§ Task details
Please reproduce the data in its entirety, word for word.
[Dataset records]
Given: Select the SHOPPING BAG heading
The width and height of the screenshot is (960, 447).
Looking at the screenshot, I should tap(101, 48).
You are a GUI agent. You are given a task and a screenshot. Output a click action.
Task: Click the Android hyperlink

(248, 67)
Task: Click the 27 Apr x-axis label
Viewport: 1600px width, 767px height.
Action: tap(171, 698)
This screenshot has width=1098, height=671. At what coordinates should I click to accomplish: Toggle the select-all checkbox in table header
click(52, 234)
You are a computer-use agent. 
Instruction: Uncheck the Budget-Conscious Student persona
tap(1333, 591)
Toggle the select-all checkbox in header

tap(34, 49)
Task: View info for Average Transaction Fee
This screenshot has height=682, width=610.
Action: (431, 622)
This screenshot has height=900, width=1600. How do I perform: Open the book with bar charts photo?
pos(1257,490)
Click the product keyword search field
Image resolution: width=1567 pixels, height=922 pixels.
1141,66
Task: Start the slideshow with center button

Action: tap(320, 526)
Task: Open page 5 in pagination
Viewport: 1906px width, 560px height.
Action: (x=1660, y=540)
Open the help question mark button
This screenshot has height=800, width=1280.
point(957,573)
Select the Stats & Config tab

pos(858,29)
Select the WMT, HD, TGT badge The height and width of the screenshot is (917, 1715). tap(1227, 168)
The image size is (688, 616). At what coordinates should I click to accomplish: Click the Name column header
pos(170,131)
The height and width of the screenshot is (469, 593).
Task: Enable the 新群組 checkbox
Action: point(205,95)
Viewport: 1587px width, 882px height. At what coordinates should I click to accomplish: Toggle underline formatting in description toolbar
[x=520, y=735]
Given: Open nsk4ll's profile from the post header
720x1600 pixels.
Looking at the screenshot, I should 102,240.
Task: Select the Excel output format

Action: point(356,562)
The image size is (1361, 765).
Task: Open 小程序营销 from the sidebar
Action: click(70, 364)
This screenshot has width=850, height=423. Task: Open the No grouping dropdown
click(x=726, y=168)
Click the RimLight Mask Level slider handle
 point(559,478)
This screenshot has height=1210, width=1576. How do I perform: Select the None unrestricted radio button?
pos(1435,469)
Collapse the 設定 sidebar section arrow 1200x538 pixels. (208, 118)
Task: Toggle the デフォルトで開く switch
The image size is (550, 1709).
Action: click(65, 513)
[/Dataset records]
§ Solution for this exercise
Given: Select the SHOPPING BAG heading
The width and height of the screenshot is (960, 447).
Looking at the screenshot, I should tap(101, 48).
You are a GUI agent. You are given a task and a screenshot. Output a click action.
Task: Click the Android hyperlink

(248, 67)
Task: Click the 27 Apr x-axis label
Viewport: 1600px width, 767px height.
Action: tap(171, 698)
This screenshot has width=1098, height=671. At what coordinates should I click to accomplish: Toggle the select-all checkbox in table header
click(52, 234)
You are a computer-use agent. 
Instruction: Uncheck the Budget-Conscious Student persona
tap(1333, 591)
Toggle the select-all checkbox in header

tap(34, 49)
Task: View info for Average Transaction Fee
This screenshot has height=682, width=610.
Action: (431, 622)
This screenshot has height=900, width=1600. How do I perform: Open the book with bar charts photo?
pos(1257,490)
Click the product keyword search field
Image resolution: width=1567 pixels, height=922 pixels.
1141,66
Task: Start the slideshow with center button

Action: tap(320, 526)
Task: Open page 5 in pagination
Viewport: 1906px width, 560px height.
Action: (x=1660, y=540)
Open the help question mark button
This screenshot has height=800, width=1280.
point(957,573)
Select the Stats & Config tab

pos(858,29)
Select the WMT, HD, TGT badge The height and width of the screenshot is (917, 1715). tap(1227, 168)
The image size is (688, 616). At what coordinates should I click to accomplish: Click the Name column header
pos(170,131)
The height and width of the screenshot is (469, 593).
Task: Enable the 新群組 checkbox
Action: point(205,95)
Viewport: 1587px width, 882px height. At what coordinates should I click to accomplish: Toggle underline formatting in description toolbar
[x=520, y=735]
Given: Open nsk4ll's profile from the post header
720x1600 pixels.
Looking at the screenshot, I should 102,240.
Task: Select the Excel output format

Action: point(356,562)
The image size is (1361, 765).
Task: Open 小程序营销 from the sidebar
Action: click(70, 364)
This screenshot has width=850, height=423. Task: Open the No grouping dropdown
click(x=726, y=168)
Click the RimLight Mask Level slider handle
 point(559,478)
This screenshot has height=1210, width=1576. How do I perform: Select the None unrestricted radio button?
pos(1435,469)
Collapse the 設定 sidebar section arrow 1200x538 pixels. (208, 118)
Task: Toggle the デフォルトで開く switch
The image size is (550, 1709).
Action: click(65, 513)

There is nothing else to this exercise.